▸ What you have to do:
The required output is every record, written out exactly.

▸ Records:

═══

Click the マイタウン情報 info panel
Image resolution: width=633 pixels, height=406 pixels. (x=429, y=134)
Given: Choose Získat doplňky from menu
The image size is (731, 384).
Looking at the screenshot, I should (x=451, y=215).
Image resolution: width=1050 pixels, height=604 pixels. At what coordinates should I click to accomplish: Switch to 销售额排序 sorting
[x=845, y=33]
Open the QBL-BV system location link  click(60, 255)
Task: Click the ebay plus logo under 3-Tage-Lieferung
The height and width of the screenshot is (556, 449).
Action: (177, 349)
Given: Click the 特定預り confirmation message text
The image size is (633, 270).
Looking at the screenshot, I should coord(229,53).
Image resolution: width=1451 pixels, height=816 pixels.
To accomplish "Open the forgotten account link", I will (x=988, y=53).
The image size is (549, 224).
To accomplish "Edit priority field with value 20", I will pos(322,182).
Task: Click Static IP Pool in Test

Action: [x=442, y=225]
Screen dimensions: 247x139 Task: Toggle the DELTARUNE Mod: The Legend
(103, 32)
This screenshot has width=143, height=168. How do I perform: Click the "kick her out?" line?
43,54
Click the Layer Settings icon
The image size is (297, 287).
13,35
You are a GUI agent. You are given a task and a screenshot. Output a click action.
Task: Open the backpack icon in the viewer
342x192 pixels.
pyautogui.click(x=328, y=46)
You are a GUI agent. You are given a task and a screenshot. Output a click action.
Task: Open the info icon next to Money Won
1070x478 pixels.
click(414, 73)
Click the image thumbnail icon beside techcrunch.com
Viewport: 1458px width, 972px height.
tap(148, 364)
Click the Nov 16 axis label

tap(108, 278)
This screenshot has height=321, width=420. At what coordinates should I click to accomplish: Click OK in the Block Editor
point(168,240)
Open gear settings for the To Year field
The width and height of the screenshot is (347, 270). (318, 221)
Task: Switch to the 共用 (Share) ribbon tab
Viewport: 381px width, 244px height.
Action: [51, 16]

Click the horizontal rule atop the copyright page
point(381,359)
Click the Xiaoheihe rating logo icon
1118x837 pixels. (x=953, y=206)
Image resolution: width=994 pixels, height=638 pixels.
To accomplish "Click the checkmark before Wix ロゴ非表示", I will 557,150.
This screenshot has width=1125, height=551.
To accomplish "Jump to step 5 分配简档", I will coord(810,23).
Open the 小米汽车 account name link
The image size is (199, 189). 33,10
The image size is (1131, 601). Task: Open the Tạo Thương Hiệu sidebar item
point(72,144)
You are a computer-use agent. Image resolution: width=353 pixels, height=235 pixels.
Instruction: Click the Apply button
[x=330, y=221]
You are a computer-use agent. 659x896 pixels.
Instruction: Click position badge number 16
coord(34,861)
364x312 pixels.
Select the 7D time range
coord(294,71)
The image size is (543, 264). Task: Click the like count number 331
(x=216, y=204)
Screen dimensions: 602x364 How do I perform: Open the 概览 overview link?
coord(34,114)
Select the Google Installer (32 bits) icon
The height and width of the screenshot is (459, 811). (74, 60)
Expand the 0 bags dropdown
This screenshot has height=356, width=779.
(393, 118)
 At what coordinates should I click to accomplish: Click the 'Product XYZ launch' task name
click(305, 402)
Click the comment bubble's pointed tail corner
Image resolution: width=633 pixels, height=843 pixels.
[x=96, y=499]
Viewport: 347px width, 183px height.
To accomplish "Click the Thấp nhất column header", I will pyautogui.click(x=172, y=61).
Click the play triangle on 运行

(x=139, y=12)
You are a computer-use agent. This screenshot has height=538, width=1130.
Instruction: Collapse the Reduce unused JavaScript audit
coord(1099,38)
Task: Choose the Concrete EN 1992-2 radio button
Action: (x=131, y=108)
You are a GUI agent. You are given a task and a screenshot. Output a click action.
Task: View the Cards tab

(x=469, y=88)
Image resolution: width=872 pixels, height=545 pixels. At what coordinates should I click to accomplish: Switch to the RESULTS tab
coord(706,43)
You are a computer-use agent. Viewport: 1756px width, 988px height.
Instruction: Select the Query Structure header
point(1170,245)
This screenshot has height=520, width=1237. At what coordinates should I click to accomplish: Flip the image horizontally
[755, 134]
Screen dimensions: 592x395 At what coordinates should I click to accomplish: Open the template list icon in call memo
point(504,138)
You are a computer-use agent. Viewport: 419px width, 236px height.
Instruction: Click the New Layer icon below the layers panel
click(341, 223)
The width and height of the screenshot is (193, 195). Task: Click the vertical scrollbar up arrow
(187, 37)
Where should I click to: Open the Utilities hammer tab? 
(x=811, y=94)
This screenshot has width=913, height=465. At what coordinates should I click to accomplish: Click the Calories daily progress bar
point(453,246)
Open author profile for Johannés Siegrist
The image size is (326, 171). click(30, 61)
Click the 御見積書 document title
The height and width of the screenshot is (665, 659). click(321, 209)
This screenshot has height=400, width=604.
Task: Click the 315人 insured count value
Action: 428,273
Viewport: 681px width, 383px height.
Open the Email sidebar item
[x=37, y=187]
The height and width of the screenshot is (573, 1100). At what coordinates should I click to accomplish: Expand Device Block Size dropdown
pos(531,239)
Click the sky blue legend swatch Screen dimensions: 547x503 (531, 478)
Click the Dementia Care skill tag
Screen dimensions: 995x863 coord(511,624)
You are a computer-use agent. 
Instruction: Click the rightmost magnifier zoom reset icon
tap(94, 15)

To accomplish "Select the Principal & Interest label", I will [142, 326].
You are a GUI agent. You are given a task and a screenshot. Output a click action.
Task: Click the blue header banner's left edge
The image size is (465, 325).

═══

▸ Answer to this exercise:
Click the マイタウン情報 info panel
Image resolution: width=633 pixels, height=406 pixels. (x=429, y=134)
Given: Choose Získat doplňky from menu
The image size is (731, 384).
Looking at the screenshot, I should (x=451, y=215).
Image resolution: width=1050 pixels, height=604 pixels. At what coordinates should I click to accomplish: Switch to 销售额排序 sorting
[x=845, y=33]
Open the QBL-BV system location link  click(60, 255)
Task: Click the ebay plus logo under 3-Tage-Lieferung
The height and width of the screenshot is (556, 449).
Action: (177, 349)
Given: Click the 特定預り confirmation message text
The image size is (633, 270).
Looking at the screenshot, I should coord(229,53).
Image resolution: width=1451 pixels, height=816 pixels.
To accomplish "Open the forgotten account link", I will (x=988, y=53).
The image size is (549, 224).
To accomplish "Edit priority field with value 20", I will pos(322,182).
Task: Click Static IP Pool in Test

Action: [x=442, y=225]
Screen dimensions: 247x139 Task: Toggle the DELTARUNE Mod: The Legend
(103, 32)
This screenshot has width=143, height=168. How do I perform: Click the "kick her out?" line?
43,54
Click the Layer Settings icon
The image size is (297, 287).
13,35
You are a GUI agent. You are given a task and a screenshot. Output a click action.
Task: Open the backpack icon in the viewer
342x192 pixels.
pyautogui.click(x=328, y=46)
You are a GUI agent. You are given a task and a screenshot. Output a click action.
Task: Open the info icon next to Money Won
1070x478 pixels.
click(414, 73)
Click the image thumbnail icon beside techcrunch.com
Viewport: 1458px width, 972px height.
tap(148, 364)
Click the Nov 16 axis label

tap(108, 278)
This screenshot has height=321, width=420. At what coordinates should I click to accomplish: Click OK in the Block Editor
point(168,240)
Open gear settings for the To Year field
The width and height of the screenshot is (347, 270). (318, 221)
Task: Switch to the 共用 (Share) ribbon tab
Viewport: 381px width, 244px height.
Action: [51, 16]

Click the horizontal rule atop the copyright page
point(381,359)
Click the Xiaoheihe rating logo icon
1118x837 pixels. (x=953, y=206)
Image resolution: width=994 pixels, height=638 pixels.
To accomplish "Click the checkmark before Wix ロゴ非表示", I will 557,150.
This screenshot has width=1125, height=551.
To accomplish "Jump to step 5 分配简档", I will coord(810,23).
Open the 小米汽车 account name link
The image size is (199, 189). 33,10
The image size is (1131, 601). Task: Open the Tạo Thương Hiệu sidebar item
point(72,144)
You are a computer-use agent. Image resolution: width=353 pixels, height=235 pixels.
Instruction: Click the Apply button
[x=330, y=221]
You are a computer-use agent. 659x896 pixels.
Instruction: Click position badge number 16
coord(34,861)
364x312 pixels.
Select the 7D time range
coord(294,71)
The image size is (543, 264). Task: Click the like count number 331
(x=216, y=204)
Screen dimensions: 602x364 How do I perform: Open the 概览 overview link?
coord(34,114)
Select the Google Installer (32 bits) icon
The height and width of the screenshot is (459, 811). (74, 60)
Expand the 0 bags dropdown
This screenshot has height=356, width=779.
(393, 118)
 At what coordinates should I click to accomplish: Click the 'Product XYZ launch' task name
click(305, 402)
Click the comment bubble's pointed tail corner
Image resolution: width=633 pixels, height=843 pixels.
[x=96, y=499]
Viewport: 347px width, 183px height.
To accomplish "Click the Thấp nhất column header", I will pyautogui.click(x=172, y=61).
Click the play triangle on 运行

(x=139, y=12)
You are a computer-use agent. This screenshot has height=538, width=1130.
Instruction: Collapse the Reduce unused JavaScript audit
coord(1099,38)
Task: Choose the Concrete EN 1992-2 radio button
Action: (x=131, y=108)
You are a GUI agent. You are given a task and a screenshot. Output a click action.
Task: View the Cards tab

(x=469, y=88)
Image resolution: width=872 pixels, height=545 pixels. At what coordinates should I click to accomplish: Switch to the RESULTS tab
coord(706,43)
You are a computer-use agent. Viewport: 1756px width, 988px height.
Instruction: Select the Query Structure header
point(1170,245)
This screenshot has height=520, width=1237. At what coordinates should I click to accomplish: Flip the image horizontally
[755, 134]
Screen dimensions: 592x395 At what coordinates should I click to accomplish: Open the template list icon in call memo
point(504,138)
You are a computer-use agent. Viewport: 419px width, 236px height.
Instruction: Click the New Layer icon below the layers panel
click(341, 223)
The width and height of the screenshot is (193, 195). Task: Click the vertical scrollbar up arrow
(187, 37)
Where should I click to: Open the Utilities hammer tab? 
(x=811, y=94)
This screenshot has width=913, height=465. At what coordinates should I click to accomplish: Click the Calories daily progress bar
point(453,246)
Open author profile for Johannés Siegrist
The image size is (326, 171). click(30, 61)
Click the 御見積書 document title
The height and width of the screenshot is (665, 659). click(321, 209)
This screenshot has height=400, width=604.
Task: Click the 315人 insured count value
Action: 428,273
Viewport: 681px width, 383px height.
Open the Email sidebar item
[x=37, y=187]
The height and width of the screenshot is (573, 1100). At what coordinates should I click to accomplish: Expand Device Block Size dropdown
pos(531,239)
Click the sky blue legend swatch Screen dimensions: 547x503 (531, 478)
Click the Dementia Care skill tag
Screen dimensions: 995x863 coord(511,624)
You are a computer-use agent. 
Instruction: Click the rightmost magnifier zoom reset icon
tap(94, 15)

To accomplish "Select the Principal & Interest label", I will [142, 326].
You are a GUI agent. You are given a task and a screenshot. Output a click action.
Task: Click the blue header banner's left edge
The image size is (465, 325).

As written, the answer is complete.